Instrução A:
Segundo a entrevista, a quantas cópias está limitado o box especial?

Entrevista:
------------------------------------

Entrevista: Sandra Coutinho

por Sabrina Haick

As Mercenárias está com nova formação e um disco “novo” nas ruas. “Na verdade, é um novo disco velho”, explica Sandra Coutinho. Tudo indica que a banda, ícone do rock dos anos 80, continue na ativa, a não ser que Sandra, única integrante original remanescente, decida colocar um ponto final nessa história.

“Mercenárias – Demo 1983” é uma demo com oito músicas gravadas ainda com Edgard Scandurra na bateria, e ganhou lançamento em julho pelos selos Nada Nada Discos e Dama da Noite. A maioria das músicas não entraram em nenhum dos dois álbuns do grupo, “Cadê As Armas?” (1986) e “Trashland” (1988), portanto são inéditas, apesar de antigas.

O lançamento integra um box especial e limitado a 100 cópias: “A caixa vem com o compacto em vinil transparente, dois pôsteres, um bottom, uma réplica da fita em K7 e acho que mais uma coisa ou outra, estamos bolando ainda”, explica Mateus Mondini, dono do Nada Nada Discos (nota: uma camiseta foi inclusa no pacote final).

------------------------------------

Linhas de entrada:

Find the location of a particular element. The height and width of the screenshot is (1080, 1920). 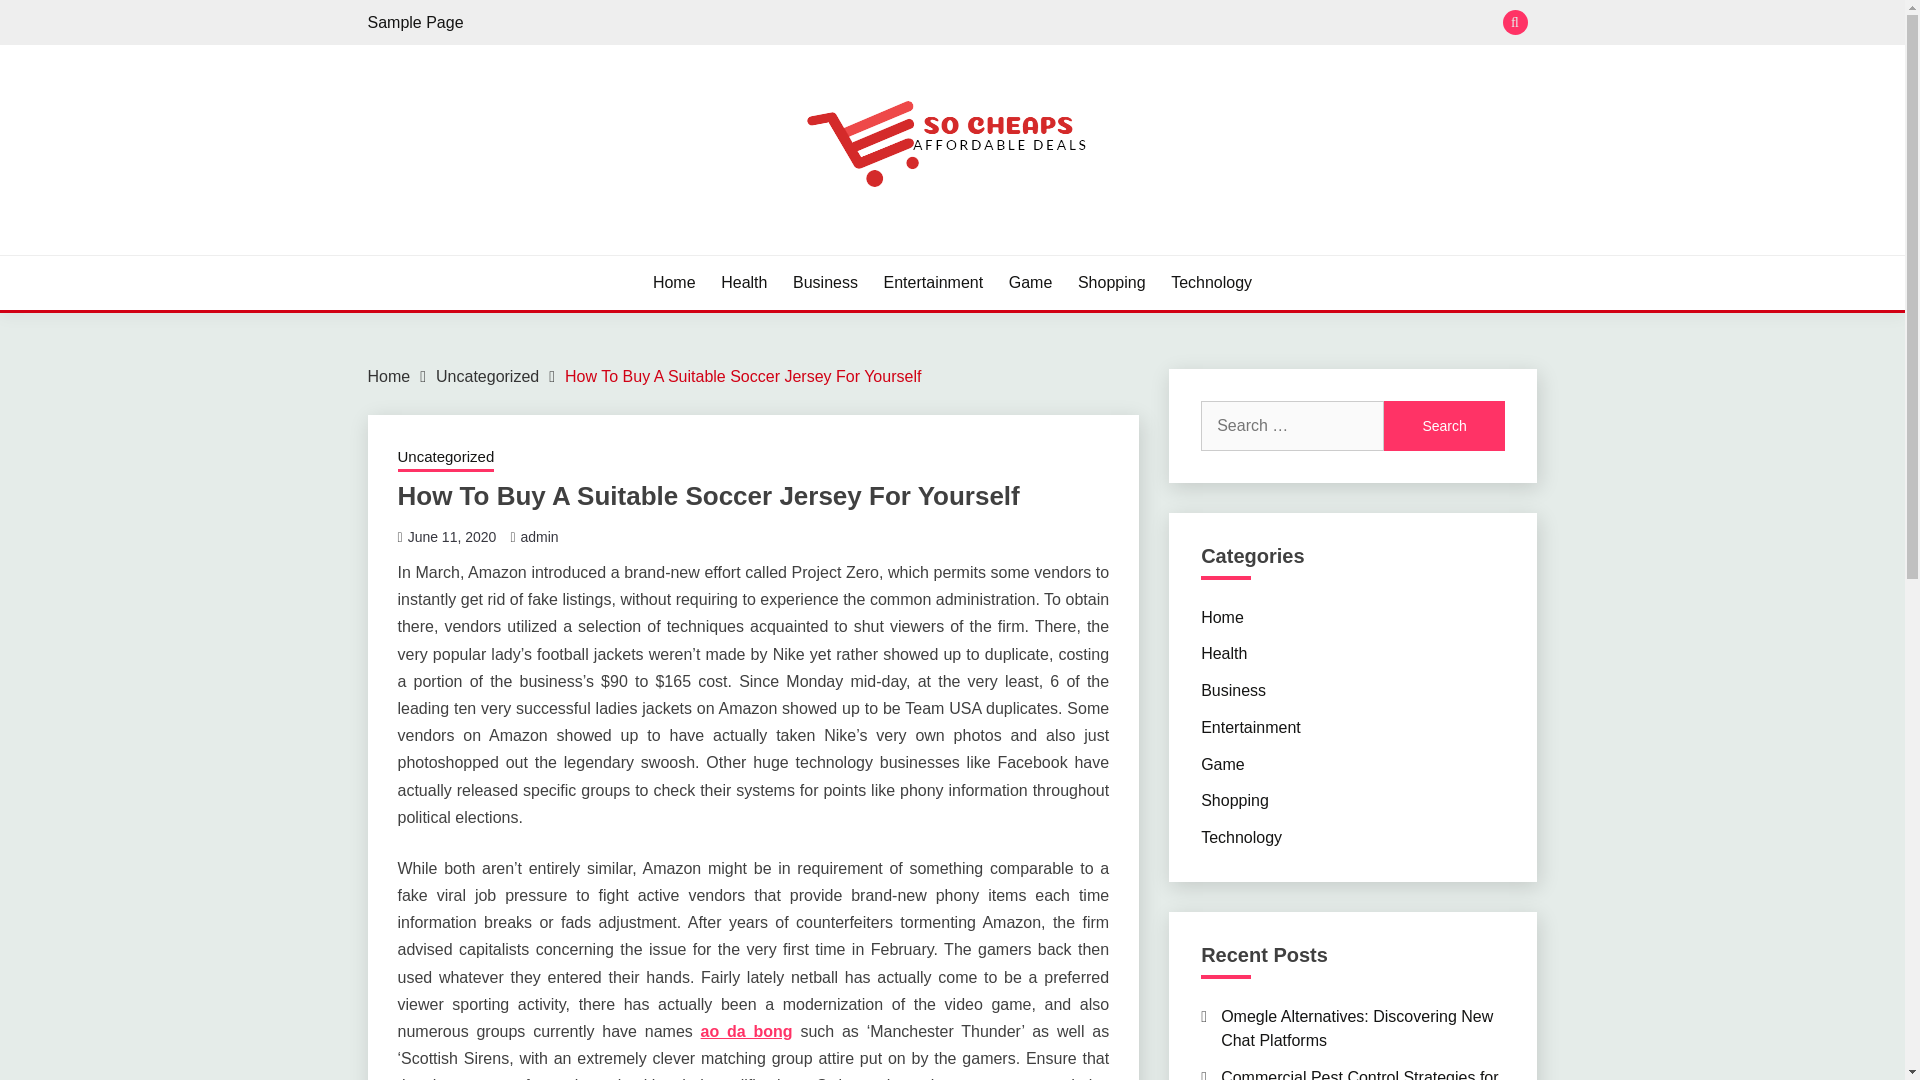

Search is located at coordinates (1444, 426).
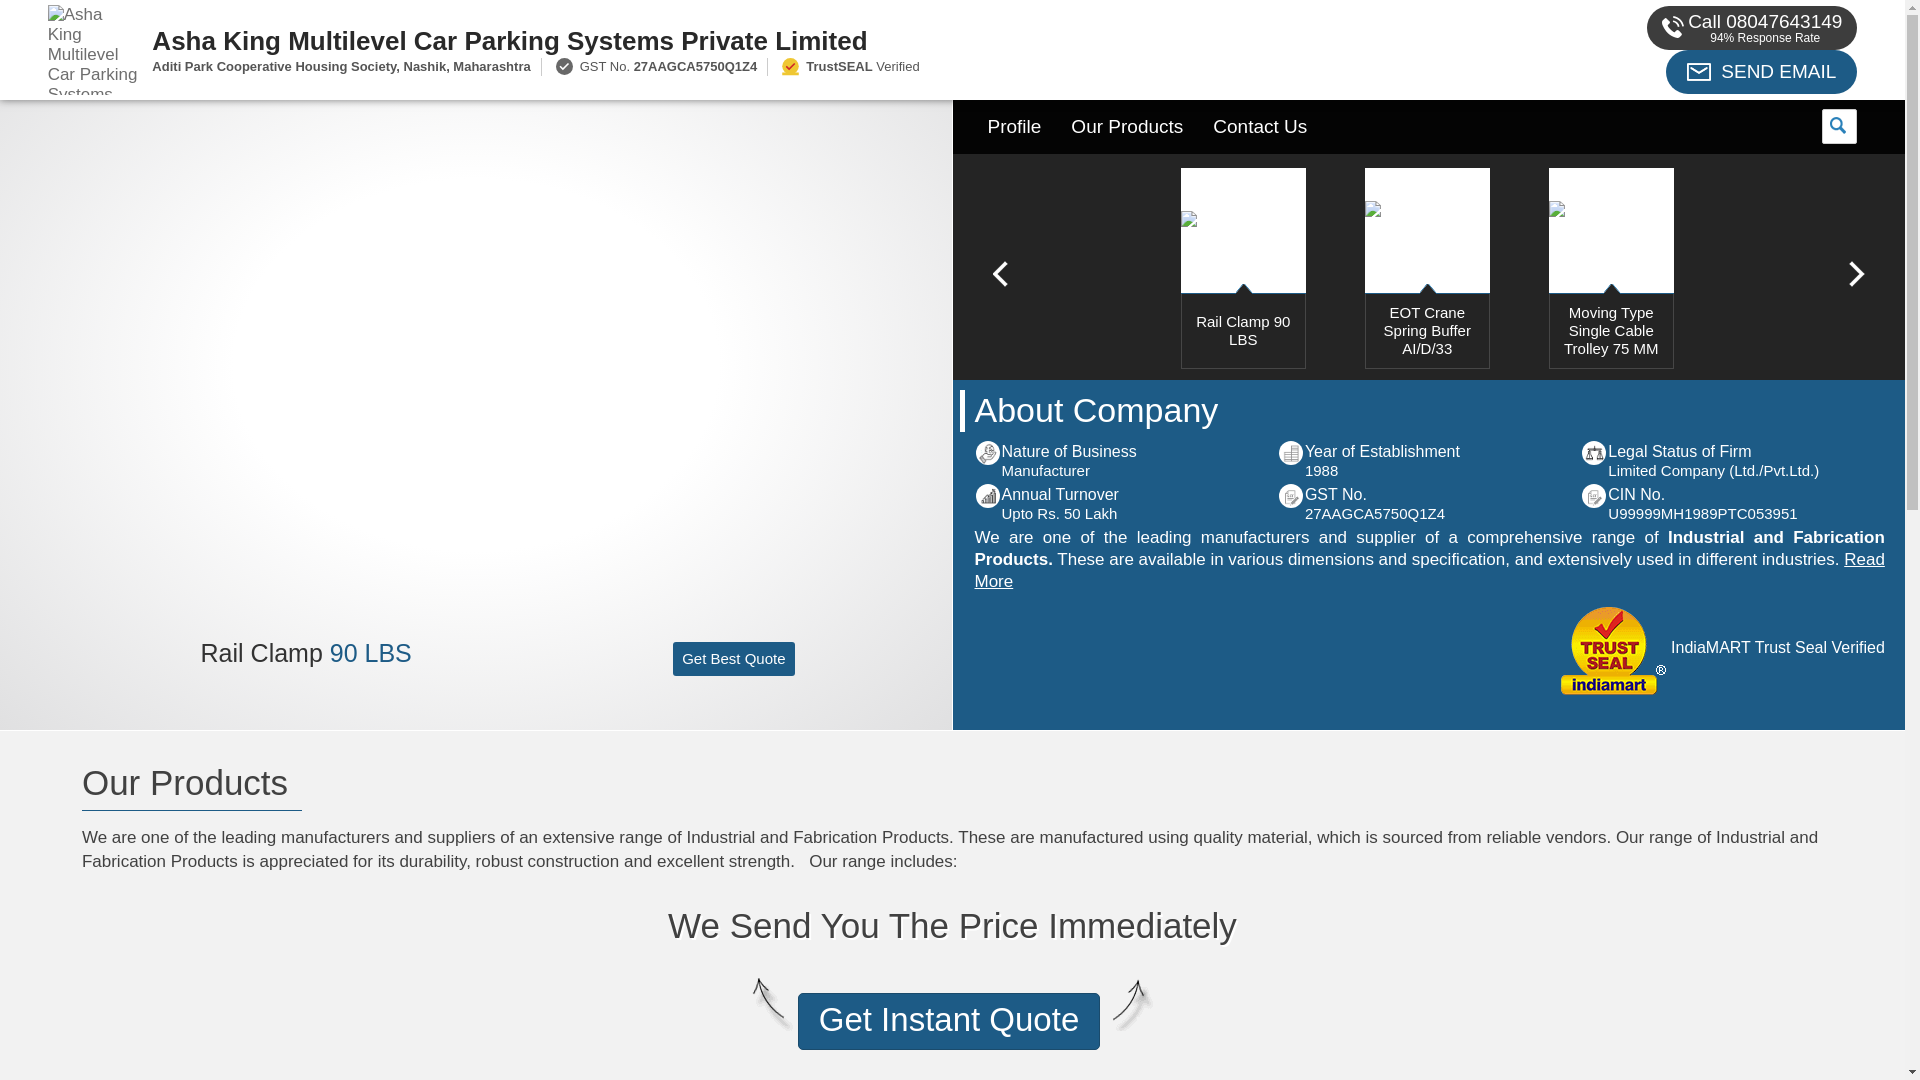  I want to click on Profile, so click(1014, 127).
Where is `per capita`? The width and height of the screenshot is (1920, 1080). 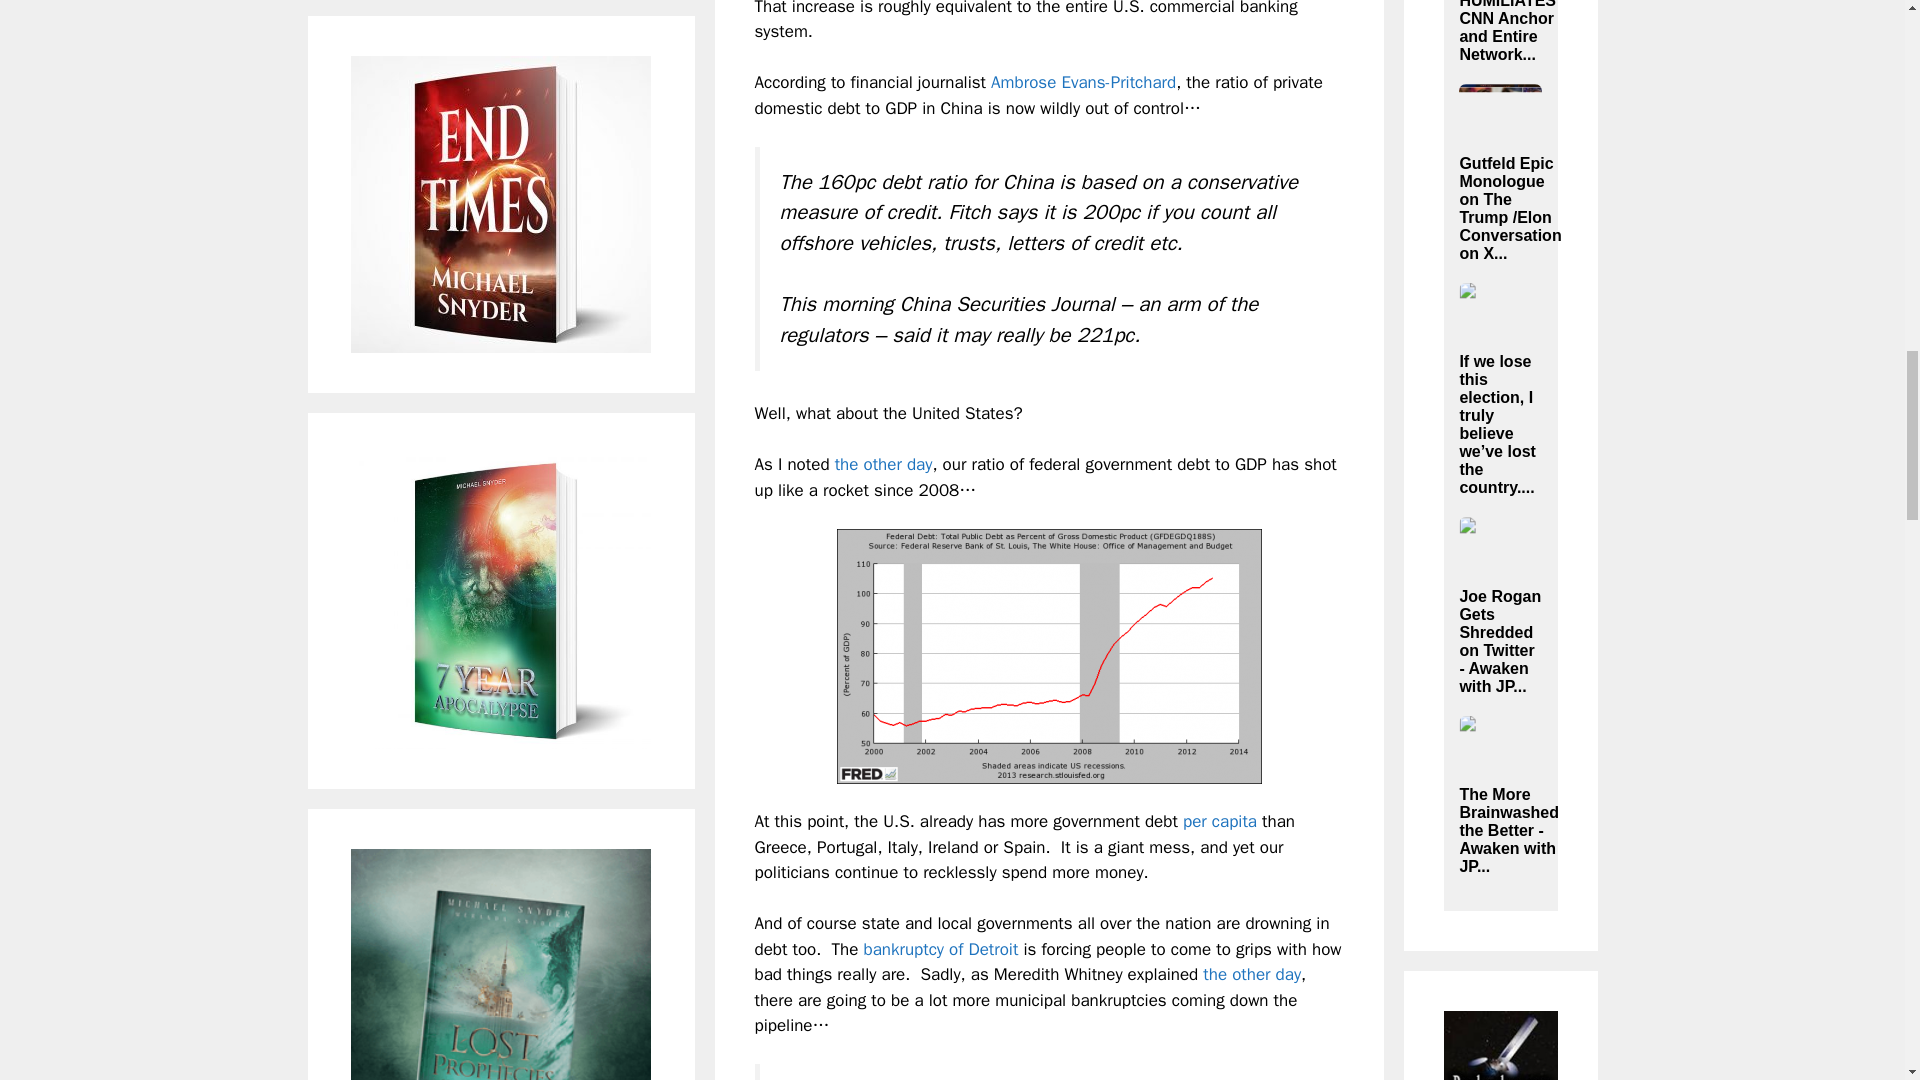 per capita is located at coordinates (1220, 821).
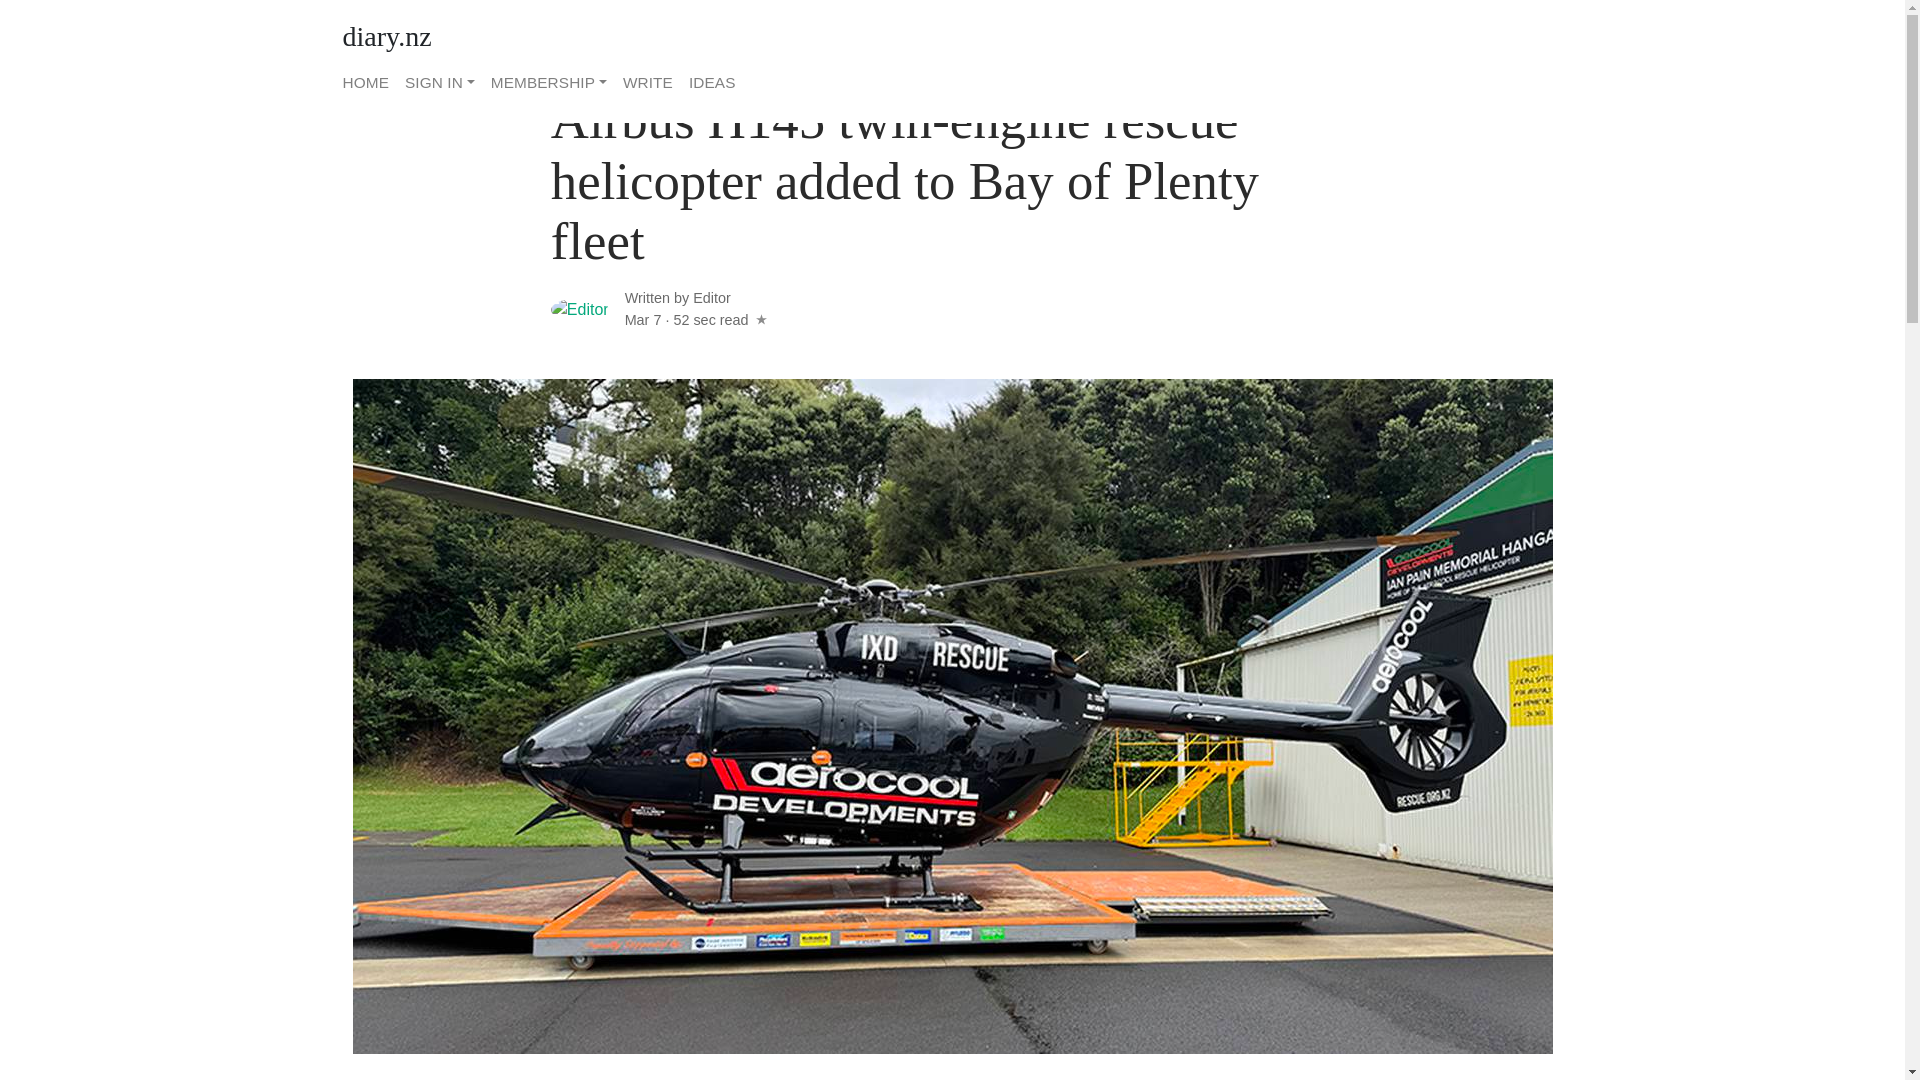  I want to click on SIGN IN, so click(440, 82).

------------------------------------

Instrução B:
Converta em tabela Markdown as linhas de entrada, desde a primeira até a que contém "I want to click on Profile, so", inclusive. Use as colunas Nº e Conteúdo, numere cada linha e deixe de fora as linhas em branco e as imagens.

Resposta A:
O box é limitado a 100 cópias.

Resposta B:
| Nº | Conteúdo |
|---|---|
| 1 | Find the location of a particular element. The height and width of the screenshot is (1080, 1920).  |
| 2 | Search is located at coordinates (1444, 426). |
| 3 |   I want to click on Profile, so click(1014, 127). |